START DATA RECORDS

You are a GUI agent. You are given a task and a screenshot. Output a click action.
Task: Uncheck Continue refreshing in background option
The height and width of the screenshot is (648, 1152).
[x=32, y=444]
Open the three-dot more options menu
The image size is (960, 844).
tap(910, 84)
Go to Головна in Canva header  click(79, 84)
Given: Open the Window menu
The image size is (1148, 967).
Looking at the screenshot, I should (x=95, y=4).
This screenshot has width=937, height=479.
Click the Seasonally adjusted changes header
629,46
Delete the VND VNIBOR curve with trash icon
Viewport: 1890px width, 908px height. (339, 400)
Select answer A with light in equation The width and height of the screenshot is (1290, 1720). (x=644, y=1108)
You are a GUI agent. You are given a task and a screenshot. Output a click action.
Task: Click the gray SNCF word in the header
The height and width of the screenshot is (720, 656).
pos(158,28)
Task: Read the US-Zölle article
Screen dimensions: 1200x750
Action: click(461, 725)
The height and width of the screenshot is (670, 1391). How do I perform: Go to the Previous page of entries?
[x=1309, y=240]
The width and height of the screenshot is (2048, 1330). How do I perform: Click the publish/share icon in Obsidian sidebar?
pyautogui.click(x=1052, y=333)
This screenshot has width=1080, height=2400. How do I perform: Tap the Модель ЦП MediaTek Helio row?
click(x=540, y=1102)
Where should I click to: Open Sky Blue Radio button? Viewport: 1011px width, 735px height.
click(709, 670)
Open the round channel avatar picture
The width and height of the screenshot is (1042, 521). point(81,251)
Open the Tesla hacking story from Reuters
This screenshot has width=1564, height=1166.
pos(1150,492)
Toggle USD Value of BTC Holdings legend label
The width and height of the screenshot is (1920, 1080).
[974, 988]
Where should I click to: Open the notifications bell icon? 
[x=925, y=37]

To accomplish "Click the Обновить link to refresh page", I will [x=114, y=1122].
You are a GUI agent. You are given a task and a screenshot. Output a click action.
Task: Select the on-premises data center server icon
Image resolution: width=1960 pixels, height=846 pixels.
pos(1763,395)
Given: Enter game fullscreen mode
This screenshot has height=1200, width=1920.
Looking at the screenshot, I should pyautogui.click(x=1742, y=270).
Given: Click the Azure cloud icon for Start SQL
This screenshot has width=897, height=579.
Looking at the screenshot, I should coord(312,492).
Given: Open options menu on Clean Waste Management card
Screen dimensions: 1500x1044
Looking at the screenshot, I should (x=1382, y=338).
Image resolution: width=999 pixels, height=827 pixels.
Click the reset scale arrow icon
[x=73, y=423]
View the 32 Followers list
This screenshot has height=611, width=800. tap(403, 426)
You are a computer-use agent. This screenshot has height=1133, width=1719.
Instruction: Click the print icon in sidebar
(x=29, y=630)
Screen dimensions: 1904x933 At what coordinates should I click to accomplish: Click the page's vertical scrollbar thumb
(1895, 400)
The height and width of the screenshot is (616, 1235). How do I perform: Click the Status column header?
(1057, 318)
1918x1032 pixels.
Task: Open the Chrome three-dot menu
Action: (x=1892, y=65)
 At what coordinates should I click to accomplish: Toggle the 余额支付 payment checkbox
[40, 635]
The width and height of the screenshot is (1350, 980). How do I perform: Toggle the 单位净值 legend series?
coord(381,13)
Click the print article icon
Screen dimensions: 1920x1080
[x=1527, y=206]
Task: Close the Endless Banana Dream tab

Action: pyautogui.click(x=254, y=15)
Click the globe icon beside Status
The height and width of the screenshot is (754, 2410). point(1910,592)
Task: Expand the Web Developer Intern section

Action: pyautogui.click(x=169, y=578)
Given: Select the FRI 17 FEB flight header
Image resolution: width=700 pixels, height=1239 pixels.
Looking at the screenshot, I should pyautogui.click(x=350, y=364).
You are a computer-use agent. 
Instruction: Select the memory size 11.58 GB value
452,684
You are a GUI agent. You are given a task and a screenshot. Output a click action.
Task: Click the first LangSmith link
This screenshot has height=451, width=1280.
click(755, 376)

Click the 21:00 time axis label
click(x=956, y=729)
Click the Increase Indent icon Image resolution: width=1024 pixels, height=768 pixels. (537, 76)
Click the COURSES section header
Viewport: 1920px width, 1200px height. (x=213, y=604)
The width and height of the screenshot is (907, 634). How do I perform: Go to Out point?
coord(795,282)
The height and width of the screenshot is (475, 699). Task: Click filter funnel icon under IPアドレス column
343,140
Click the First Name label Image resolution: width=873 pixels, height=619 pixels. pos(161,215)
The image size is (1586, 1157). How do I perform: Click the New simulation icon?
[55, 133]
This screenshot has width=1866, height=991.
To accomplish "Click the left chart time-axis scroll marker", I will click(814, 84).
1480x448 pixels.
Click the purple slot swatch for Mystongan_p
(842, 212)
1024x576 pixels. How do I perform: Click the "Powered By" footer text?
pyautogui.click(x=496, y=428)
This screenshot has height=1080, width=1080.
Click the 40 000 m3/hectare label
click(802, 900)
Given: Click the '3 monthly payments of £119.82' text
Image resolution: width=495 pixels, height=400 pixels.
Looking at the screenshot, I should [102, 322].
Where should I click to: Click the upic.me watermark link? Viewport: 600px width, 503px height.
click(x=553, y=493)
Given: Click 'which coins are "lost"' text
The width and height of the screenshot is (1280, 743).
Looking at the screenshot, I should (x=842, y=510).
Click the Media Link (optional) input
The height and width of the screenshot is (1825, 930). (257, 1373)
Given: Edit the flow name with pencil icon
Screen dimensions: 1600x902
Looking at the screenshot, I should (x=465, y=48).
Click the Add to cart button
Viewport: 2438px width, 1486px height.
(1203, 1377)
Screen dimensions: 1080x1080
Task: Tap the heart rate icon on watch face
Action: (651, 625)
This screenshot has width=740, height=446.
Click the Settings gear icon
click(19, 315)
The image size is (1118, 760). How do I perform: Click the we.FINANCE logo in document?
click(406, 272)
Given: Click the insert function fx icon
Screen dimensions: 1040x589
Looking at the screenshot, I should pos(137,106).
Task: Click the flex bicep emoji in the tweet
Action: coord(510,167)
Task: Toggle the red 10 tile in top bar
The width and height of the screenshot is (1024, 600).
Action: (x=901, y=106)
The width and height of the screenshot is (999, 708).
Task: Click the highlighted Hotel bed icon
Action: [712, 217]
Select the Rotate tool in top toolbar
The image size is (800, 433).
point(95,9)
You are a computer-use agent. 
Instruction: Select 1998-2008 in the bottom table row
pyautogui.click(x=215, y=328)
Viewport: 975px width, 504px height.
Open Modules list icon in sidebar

END DATA RECORDS

> [PROBLEM DESCRIPTION]: Every entry above must be reproduced word for word.

> [ANSWER BOX]:
You are a GUI agent. You are given a task and a screenshot. Output a click action.
Task: Uncheck Continue refreshing in background option
The height and width of the screenshot is (648, 1152).
[x=32, y=444]
Open the three-dot more options menu
The image size is (960, 844).
tap(910, 84)
Go to Головна in Canva header  click(79, 84)
Given: Open the Window menu
The image size is (1148, 967).
Looking at the screenshot, I should (x=95, y=4).
This screenshot has width=937, height=479.
Click the Seasonally adjusted changes header
629,46
Delete the VND VNIBOR curve with trash icon
Viewport: 1890px width, 908px height. (339, 400)
Select answer A with light in equation The width and height of the screenshot is (1290, 1720). (x=644, y=1108)
You are a GUI agent. You are given a task and a screenshot. Output a click action.
Task: Click the gray SNCF word in the header
The height and width of the screenshot is (720, 656).
pos(158,28)
Task: Read the US-Zölle article
Screen dimensions: 1200x750
Action: click(461, 725)
The height and width of the screenshot is (670, 1391). How do I perform: Go to the Previous page of entries?
[x=1309, y=240]
The width and height of the screenshot is (2048, 1330). How do I perform: Click the publish/share icon in Obsidian sidebar?
pyautogui.click(x=1052, y=333)
This screenshot has width=1080, height=2400. How do I perform: Tap the Модель ЦП MediaTek Helio row?
click(x=540, y=1102)
Where should I click to: Open Sky Blue Radio button? Viewport: 1011px width, 735px height.
click(709, 670)
Open the round channel avatar picture
The width and height of the screenshot is (1042, 521). point(81,251)
Open the Tesla hacking story from Reuters
This screenshot has width=1564, height=1166.
pos(1150,492)
Toggle USD Value of BTC Holdings legend label
The width and height of the screenshot is (1920, 1080).
[974, 988]
Where should I click to: Open the notifications bell icon? 
[x=925, y=37]

To accomplish "Click the Обновить link to refresh page", I will [x=114, y=1122].
You are a GUI agent. You are given a task and a screenshot. Output a click action.
Task: Select the on-premises data center server icon
Image resolution: width=1960 pixels, height=846 pixels.
pos(1763,395)
Given: Enter game fullscreen mode
This screenshot has height=1200, width=1920.
Looking at the screenshot, I should pyautogui.click(x=1742, y=270).
Given: Click the Azure cloud icon for Start SQL
This screenshot has width=897, height=579.
Looking at the screenshot, I should coord(312,492).
Given: Open options menu on Clean Waste Management card
Screen dimensions: 1500x1044
Looking at the screenshot, I should (x=1382, y=338).
Image resolution: width=999 pixels, height=827 pixels.
Click the reset scale arrow icon
[x=73, y=423]
View the 32 Followers list
This screenshot has height=611, width=800. tap(403, 426)
You are a computer-use agent. This screenshot has height=1133, width=1719.
Instruction: Click the print icon in sidebar
(x=29, y=630)
Screen dimensions: 1904x933 At what coordinates should I click to accomplish: Click the page's vertical scrollbar thumb
(1895, 400)
The height and width of the screenshot is (616, 1235). How do I perform: Click the Status column header?
(1057, 318)
1918x1032 pixels.
Task: Open the Chrome three-dot menu
Action: (x=1892, y=65)
 At what coordinates should I click to accomplish: Toggle the 余额支付 payment checkbox
[40, 635]
The width and height of the screenshot is (1350, 980). How do I perform: Toggle the 单位净值 legend series?
coord(381,13)
Click the print article icon
Screen dimensions: 1920x1080
[x=1527, y=206]
Task: Close the Endless Banana Dream tab

Action: pyautogui.click(x=254, y=15)
Click the globe icon beside Status
The height and width of the screenshot is (754, 2410). point(1910,592)
Task: Expand the Web Developer Intern section

Action: pyautogui.click(x=169, y=578)
Given: Select the FRI 17 FEB flight header
Image resolution: width=700 pixels, height=1239 pixels.
Looking at the screenshot, I should pyautogui.click(x=350, y=364).
You are a computer-use agent. 
Instruction: Select the memory size 11.58 GB value
452,684
You are a GUI agent. You are given a task and a screenshot. Output a click action.
Task: Click the first LangSmith link
This screenshot has height=451, width=1280.
click(755, 376)

Click the 21:00 time axis label
click(x=956, y=729)
Click the Increase Indent icon Image resolution: width=1024 pixels, height=768 pixels. (537, 76)
Click the COURSES section header
Viewport: 1920px width, 1200px height. (x=213, y=604)
The width and height of the screenshot is (907, 634). How do I perform: Go to Out point?
coord(795,282)
The height and width of the screenshot is (475, 699). Task: Click filter funnel icon under IPアドレス column
343,140
Click the First Name label Image resolution: width=873 pixels, height=619 pixels. pos(161,215)
The image size is (1586, 1157). How do I perform: Click the New simulation icon?
[55, 133]
This screenshot has width=1866, height=991.
To accomplish "Click the left chart time-axis scroll marker", I will click(814, 84).
1480x448 pixels.
Click the purple slot swatch for Mystongan_p
(842, 212)
1024x576 pixels. How do I perform: Click the "Powered By" footer text?
pyautogui.click(x=496, y=428)
This screenshot has height=1080, width=1080.
Click the 40 000 m3/hectare label
click(802, 900)
Given: Click the '3 monthly payments of £119.82' text
Image resolution: width=495 pixels, height=400 pixels.
Looking at the screenshot, I should [102, 322].
Where should I click to: Click the upic.me watermark link? Viewport: 600px width, 503px height.
click(x=553, y=493)
Given: Click 'which coins are "lost"' text
The width and height of the screenshot is (1280, 743).
Looking at the screenshot, I should (x=842, y=510).
Click the Media Link (optional) input
The height and width of the screenshot is (1825, 930). (257, 1373)
Given: Edit the flow name with pencil icon
Screen dimensions: 1600x902
Looking at the screenshot, I should (x=465, y=48).
Click the Add to cart button
Viewport: 2438px width, 1486px height.
(1203, 1377)
Screen dimensions: 1080x1080
Task: Tap the heart rate icon on watch face
Action: (651, 625)
This screenshot has width=740, height=446.
Click the Settings gear icon
click(19, 315)
The image size is (1118, 760). How do I perform: Click the we.FINANCE logo in document?
click(406, 272)
Given: Click the insert function fx icon
Screen dimensions: 1040x589
Looking at the screenshot, I should pos(137,106).
Task: Click the flex bicep emoji in the tweet
Action: coord(510,167)
Task: Toggle the red 10 tile in top bar
The width and height of the screenshot is (1024, 600).
Action: (x=901, y=106)
The width and height of the screenshot is (999, 708).
Task: Click the highlighted Hotel bed icon
Action: [712, 217]
Select the Rotate tool in top toolbar
The image size is (800, 433).
point(95,9)
You are a computer-use agent. 
Instruction: Select 1998-2008 in the bottom table row
pyautogui.click(x=215, y=328)
Viewport: 975px width, 504px height.
Open Modules list icon in sidebar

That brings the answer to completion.